(Records provided):
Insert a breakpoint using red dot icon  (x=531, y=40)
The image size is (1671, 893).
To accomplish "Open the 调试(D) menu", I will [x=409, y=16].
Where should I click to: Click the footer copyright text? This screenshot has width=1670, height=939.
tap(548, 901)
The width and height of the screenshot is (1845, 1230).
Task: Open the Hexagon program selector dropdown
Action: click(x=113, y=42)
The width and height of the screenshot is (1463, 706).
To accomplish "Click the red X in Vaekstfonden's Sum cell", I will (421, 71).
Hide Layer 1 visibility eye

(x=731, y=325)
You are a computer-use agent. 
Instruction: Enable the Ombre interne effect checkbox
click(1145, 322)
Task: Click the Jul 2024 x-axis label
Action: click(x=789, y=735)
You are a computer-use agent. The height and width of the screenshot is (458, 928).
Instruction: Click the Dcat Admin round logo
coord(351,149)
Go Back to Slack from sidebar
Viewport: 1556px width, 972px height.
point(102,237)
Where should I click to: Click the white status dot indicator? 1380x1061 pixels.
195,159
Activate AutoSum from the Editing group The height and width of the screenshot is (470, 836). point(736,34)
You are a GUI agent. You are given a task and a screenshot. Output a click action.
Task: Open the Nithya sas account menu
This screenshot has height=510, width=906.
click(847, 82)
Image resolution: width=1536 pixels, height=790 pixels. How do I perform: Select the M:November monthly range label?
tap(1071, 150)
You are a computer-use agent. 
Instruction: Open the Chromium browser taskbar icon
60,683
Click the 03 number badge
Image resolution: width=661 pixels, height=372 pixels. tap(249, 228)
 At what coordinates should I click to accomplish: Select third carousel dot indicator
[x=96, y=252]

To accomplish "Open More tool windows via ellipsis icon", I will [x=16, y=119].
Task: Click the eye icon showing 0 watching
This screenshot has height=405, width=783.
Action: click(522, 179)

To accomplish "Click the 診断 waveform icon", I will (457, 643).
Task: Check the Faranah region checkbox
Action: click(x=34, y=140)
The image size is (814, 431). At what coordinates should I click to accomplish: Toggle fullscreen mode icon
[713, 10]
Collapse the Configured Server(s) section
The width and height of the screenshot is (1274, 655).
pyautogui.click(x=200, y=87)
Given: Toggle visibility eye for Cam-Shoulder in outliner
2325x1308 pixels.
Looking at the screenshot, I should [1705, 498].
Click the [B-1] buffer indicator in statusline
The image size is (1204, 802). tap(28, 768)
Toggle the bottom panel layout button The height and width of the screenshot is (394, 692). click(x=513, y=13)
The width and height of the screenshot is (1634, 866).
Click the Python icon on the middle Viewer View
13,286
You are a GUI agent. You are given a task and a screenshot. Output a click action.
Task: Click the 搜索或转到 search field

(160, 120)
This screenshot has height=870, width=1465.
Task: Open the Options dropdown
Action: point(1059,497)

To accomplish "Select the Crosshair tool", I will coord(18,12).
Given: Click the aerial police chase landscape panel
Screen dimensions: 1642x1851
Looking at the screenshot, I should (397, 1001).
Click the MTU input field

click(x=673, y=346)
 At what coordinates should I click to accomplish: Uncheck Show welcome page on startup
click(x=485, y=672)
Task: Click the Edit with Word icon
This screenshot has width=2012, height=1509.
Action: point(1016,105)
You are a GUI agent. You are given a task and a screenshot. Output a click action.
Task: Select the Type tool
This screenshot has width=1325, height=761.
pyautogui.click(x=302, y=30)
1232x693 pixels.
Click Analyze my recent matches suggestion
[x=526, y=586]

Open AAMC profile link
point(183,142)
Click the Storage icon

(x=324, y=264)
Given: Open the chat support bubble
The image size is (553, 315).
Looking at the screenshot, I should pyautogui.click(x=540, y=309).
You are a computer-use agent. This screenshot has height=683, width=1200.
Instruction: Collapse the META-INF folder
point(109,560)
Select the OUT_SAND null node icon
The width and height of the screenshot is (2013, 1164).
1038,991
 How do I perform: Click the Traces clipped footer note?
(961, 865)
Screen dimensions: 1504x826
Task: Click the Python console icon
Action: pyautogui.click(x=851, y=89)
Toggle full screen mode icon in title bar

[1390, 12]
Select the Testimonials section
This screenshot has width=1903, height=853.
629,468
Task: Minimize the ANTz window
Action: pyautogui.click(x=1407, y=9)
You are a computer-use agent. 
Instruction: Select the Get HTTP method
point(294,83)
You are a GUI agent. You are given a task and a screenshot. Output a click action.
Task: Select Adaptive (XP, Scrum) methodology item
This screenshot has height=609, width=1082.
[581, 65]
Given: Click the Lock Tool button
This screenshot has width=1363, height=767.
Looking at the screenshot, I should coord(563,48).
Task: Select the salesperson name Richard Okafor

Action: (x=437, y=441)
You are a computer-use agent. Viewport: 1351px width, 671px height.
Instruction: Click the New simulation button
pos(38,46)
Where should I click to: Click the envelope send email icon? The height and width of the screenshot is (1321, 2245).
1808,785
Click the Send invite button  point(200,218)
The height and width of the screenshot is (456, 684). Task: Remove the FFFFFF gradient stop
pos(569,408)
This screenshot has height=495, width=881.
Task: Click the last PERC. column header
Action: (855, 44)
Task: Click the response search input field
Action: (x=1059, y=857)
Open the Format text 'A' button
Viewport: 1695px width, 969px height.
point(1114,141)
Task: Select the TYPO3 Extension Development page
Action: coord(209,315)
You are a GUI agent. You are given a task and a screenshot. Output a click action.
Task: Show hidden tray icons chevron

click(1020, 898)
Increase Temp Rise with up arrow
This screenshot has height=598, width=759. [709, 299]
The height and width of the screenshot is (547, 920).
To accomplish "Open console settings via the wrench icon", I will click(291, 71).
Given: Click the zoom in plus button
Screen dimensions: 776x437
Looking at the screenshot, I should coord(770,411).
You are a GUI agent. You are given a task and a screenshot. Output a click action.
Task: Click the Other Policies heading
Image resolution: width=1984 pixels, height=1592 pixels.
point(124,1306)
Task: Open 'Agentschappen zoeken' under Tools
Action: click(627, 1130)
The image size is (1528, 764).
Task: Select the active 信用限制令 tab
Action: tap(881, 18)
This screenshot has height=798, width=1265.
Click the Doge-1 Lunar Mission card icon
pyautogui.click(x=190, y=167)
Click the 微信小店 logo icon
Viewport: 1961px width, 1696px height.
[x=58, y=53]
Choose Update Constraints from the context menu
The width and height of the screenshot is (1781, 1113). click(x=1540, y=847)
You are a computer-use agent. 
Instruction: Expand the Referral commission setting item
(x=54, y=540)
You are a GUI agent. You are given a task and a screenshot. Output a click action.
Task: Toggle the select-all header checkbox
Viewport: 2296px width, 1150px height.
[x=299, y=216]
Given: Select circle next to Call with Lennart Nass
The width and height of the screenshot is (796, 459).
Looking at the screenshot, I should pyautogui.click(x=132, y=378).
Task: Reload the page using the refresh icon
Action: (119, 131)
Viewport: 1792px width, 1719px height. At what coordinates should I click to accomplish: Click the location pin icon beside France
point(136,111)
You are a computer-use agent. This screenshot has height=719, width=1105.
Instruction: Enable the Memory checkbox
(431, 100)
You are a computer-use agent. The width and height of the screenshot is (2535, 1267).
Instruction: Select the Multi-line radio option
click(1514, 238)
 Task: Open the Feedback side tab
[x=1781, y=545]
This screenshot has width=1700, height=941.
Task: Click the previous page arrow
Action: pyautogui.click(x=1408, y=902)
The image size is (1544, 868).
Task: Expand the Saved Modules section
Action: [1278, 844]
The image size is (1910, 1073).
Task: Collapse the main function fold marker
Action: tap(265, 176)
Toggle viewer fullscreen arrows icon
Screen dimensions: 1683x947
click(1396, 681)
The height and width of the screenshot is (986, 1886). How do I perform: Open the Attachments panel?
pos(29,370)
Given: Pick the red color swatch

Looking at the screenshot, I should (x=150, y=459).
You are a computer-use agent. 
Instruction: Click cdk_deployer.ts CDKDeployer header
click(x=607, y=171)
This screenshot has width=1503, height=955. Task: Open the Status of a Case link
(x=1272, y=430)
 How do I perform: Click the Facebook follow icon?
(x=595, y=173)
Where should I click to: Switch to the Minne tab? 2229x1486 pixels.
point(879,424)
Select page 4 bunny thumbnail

(Task to carry out): Extract from the records above the lines from the one containing "This screenshot has height=510, width=906." to the one containing "Collapse the Configured Server(s) section", both lines included, exactly as they appear and with nothing else.

(Response to this task):
This screenshot has height=510, width=906.
click(847, 82)
Image resolution: width=1536 pixels, height=790 pixels. How do I perform: Select the M:November monthly range label?
tap(1071, 150)
You are a computer-use agent. 
Instruction: Open the Chromium browser taskbar icon
60,683
Click the 03 number badge
Image resolution: width=661 pixels, height=372 pixels. tap(249, 228)
 At what coordinates should I click to accomplish: Select third carousel dot indicator
[x=96, y=252]

To accomplish "Open More tool windows via ellipsis icon", I will [x=16, y=119].
Task: Click the eye icon showing 0 watching
This screenshot has height=405, width=783.
Action: click(522, 179)

To accomplish "Click the 診断 waveform icon", I will (457, 643).
Task: Check the Faranah region checkbox
Action: click(x=34, y=140)
The image size is (814, 431). At what coordinates should I click to accomplish: Toggle fullscreen mode icon
[713, 10]
Collapse the Configured Server(s) section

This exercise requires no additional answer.